Dünya gazetesi yazarı Alaattin Aktaş, “Yıllardır söylenegelen ‘Faiz sebep enflasyon neticedir’ görüşünün gereği yerine getirilse ve faiz yüzde 10’a, 5’e, hele hele yüzde 1’e indirilse ne mi olurdu?” diyerek “Herkes döviz ve altın almaya koşar, dolar bir anda 30-40-50 liraya ya da daha üste giderdi. Faiz indirilince gerileyeceği sanılan enflasyon tam bilakis tırmanışa geçer; üç, hatta dört haneli seviyeye çıkardı” değerlendirmesini yaptı.

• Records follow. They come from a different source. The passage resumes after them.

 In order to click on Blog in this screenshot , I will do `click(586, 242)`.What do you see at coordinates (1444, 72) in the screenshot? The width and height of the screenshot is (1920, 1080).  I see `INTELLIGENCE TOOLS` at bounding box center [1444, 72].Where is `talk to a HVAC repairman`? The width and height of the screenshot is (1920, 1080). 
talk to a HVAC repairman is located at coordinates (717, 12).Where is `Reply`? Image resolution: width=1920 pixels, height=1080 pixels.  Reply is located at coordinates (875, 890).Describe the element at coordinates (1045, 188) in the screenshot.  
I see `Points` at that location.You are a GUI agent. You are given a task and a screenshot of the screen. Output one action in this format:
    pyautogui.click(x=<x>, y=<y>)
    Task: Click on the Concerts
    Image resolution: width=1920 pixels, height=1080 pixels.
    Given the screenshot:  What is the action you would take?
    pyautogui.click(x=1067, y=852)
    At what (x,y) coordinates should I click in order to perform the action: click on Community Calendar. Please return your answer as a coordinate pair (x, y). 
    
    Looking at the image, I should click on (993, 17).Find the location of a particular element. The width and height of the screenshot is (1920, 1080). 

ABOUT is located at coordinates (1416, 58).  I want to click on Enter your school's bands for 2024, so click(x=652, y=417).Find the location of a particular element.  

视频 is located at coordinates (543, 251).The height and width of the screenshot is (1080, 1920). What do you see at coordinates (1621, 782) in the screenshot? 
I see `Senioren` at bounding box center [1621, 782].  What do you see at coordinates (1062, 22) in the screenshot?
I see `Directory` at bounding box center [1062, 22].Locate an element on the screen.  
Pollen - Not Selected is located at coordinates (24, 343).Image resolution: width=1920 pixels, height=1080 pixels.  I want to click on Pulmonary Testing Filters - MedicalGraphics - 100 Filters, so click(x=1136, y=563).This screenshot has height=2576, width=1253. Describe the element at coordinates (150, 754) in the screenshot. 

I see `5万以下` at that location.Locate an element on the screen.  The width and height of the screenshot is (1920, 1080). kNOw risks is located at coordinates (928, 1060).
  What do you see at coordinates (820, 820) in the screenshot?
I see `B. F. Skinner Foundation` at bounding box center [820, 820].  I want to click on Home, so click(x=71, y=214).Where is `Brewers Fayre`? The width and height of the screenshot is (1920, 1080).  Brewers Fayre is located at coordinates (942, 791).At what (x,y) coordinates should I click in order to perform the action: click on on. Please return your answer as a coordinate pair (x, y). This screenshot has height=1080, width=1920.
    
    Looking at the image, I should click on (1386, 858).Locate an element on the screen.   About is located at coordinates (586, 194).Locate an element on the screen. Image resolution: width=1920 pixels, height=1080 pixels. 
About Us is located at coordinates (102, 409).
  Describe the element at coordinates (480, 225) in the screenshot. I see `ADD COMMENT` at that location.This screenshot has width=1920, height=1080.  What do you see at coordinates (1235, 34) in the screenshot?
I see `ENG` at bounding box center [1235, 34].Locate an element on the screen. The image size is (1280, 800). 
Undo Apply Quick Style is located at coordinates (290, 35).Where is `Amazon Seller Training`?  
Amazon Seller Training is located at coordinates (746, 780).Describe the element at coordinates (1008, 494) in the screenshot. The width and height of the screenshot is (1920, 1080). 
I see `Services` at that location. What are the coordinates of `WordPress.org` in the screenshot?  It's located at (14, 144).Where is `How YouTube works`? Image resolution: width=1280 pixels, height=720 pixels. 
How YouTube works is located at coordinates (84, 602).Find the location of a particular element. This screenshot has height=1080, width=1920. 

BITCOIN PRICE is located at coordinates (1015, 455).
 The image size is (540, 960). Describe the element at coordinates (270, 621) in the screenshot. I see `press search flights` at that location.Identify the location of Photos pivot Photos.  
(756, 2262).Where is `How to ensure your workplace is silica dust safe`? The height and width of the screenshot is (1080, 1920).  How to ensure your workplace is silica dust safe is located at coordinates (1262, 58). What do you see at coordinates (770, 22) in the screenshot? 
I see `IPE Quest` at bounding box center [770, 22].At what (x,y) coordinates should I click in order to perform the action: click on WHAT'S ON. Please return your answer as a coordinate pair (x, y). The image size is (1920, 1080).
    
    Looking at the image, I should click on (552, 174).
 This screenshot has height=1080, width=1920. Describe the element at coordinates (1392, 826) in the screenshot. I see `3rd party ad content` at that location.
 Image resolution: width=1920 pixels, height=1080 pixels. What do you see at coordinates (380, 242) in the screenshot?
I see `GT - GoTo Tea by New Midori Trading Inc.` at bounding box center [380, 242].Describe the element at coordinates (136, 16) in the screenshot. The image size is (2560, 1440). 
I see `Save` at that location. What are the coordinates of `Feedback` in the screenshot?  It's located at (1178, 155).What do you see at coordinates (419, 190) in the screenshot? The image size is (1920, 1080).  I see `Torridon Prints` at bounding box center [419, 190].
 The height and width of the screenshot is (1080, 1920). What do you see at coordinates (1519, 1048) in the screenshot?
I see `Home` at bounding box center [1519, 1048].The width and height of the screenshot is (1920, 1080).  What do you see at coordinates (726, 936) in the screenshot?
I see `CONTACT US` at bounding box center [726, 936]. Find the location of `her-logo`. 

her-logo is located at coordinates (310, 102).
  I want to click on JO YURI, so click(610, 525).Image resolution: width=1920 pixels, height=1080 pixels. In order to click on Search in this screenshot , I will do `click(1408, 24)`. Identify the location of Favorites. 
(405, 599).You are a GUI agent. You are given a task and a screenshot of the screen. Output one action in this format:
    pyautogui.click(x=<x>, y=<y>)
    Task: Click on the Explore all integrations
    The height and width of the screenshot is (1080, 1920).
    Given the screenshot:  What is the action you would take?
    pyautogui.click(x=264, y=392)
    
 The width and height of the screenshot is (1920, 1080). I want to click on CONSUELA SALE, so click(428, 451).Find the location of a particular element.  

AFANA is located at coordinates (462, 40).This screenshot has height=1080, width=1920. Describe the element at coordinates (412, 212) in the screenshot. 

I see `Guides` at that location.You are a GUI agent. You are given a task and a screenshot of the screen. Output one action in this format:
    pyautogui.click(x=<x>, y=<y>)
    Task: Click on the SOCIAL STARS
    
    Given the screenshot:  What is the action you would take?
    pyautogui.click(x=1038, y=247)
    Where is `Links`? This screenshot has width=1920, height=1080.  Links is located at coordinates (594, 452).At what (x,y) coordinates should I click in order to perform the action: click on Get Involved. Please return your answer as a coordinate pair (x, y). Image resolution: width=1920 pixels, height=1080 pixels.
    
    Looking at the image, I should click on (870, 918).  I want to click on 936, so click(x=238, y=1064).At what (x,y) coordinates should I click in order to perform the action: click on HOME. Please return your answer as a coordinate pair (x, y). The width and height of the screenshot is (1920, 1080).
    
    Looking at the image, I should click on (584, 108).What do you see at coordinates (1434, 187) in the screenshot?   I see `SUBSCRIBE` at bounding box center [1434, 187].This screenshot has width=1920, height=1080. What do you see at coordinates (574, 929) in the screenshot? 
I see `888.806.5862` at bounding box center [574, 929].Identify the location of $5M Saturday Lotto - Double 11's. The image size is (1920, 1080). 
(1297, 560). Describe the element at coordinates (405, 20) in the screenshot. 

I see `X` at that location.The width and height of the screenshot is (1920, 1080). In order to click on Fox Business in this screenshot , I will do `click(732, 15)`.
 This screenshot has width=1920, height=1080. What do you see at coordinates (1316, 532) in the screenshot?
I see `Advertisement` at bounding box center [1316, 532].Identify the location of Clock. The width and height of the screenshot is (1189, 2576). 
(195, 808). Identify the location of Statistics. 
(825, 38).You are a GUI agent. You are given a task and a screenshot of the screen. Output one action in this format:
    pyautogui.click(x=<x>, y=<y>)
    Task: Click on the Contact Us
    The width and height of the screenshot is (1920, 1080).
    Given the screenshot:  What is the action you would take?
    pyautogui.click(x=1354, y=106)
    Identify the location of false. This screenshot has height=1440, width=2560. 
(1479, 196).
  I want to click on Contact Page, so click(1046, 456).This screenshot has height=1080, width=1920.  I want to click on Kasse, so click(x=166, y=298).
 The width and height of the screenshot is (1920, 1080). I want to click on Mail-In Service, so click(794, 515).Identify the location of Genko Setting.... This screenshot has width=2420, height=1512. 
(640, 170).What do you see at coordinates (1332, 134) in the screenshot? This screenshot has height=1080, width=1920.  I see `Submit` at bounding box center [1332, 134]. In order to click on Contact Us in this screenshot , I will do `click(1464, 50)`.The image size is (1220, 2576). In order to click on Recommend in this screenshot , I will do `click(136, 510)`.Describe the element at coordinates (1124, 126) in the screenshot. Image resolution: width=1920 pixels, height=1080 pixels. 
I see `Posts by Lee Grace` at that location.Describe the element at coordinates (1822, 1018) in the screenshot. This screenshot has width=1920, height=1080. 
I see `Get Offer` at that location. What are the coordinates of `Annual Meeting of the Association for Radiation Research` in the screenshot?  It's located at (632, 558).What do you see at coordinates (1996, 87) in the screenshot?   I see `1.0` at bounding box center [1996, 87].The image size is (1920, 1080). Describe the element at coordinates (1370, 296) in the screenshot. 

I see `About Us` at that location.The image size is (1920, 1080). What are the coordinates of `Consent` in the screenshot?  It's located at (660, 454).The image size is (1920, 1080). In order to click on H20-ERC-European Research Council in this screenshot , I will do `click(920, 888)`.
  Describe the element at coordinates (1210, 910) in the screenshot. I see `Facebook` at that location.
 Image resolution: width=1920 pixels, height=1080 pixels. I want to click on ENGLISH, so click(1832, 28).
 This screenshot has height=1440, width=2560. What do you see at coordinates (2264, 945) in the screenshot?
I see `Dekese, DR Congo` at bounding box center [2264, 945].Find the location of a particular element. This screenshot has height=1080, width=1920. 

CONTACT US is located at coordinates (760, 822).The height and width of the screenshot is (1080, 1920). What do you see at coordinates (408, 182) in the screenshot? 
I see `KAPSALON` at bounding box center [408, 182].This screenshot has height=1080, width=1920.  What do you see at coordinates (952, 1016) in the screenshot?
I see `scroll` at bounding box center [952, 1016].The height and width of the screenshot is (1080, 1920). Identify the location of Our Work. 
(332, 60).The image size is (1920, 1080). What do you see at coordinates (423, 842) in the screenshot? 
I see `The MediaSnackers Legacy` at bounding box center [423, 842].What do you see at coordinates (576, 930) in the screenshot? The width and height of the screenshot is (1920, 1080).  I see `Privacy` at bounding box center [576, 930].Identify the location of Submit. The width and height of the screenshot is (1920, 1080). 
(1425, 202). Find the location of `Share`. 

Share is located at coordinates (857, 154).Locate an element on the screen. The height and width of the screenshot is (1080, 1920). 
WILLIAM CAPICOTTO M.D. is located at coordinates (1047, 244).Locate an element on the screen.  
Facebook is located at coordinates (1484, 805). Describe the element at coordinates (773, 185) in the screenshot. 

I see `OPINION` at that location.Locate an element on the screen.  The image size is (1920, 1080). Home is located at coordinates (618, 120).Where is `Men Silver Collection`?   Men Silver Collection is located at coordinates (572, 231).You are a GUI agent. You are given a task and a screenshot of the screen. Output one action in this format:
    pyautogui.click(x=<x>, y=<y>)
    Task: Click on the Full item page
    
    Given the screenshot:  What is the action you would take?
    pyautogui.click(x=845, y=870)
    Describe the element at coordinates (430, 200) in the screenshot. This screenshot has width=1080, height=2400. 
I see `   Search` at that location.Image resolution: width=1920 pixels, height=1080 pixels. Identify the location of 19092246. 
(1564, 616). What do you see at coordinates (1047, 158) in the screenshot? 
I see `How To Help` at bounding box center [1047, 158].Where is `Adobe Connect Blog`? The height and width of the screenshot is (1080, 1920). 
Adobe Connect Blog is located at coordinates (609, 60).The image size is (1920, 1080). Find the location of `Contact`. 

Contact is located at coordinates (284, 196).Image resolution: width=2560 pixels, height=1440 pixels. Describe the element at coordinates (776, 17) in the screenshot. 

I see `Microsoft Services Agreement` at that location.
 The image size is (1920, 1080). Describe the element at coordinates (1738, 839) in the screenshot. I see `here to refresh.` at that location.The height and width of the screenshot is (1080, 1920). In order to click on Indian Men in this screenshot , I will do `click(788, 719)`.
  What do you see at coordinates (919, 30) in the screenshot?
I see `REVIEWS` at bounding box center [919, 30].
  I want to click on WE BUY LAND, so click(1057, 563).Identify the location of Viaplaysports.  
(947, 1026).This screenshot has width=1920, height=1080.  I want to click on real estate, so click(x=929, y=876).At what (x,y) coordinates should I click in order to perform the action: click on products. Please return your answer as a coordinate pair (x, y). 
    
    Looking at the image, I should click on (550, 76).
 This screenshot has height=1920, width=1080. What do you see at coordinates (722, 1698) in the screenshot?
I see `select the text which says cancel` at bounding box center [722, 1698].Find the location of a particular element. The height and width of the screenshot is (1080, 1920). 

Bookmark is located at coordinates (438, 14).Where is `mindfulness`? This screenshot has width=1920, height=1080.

Aktaş, faizin mevcut şartlarda düşük düzeylere çekildiğinde iktisat üzerine yapacağı etkiyi yazısında şöyle aktardı:
“Yıllık enflasyonumuz kaç, yüzde 19’un üstünde. Üretici enflasyonu ise yüzde 40’tan da fazla. Merkez Bankası faizi yüzde 1’e indiriyormuş ya, diyelim bankalar da mevduat faizini yüzde 2’ye çekti. Bir yıl sonrası için enflasyon ne bekleniyor; çok daha yüksek olur lakin varsayalım yüzde 10. Düşünün, elinizde 100 liranız var, bu para bankada durursa bir yıl sonra 102 lira olacak, lakin artık 100 liraya alabileceğiniz bir eşyanın fiyatı ortalama 110 liraya çıkacak. Paranızı bankada fiyat mısınız?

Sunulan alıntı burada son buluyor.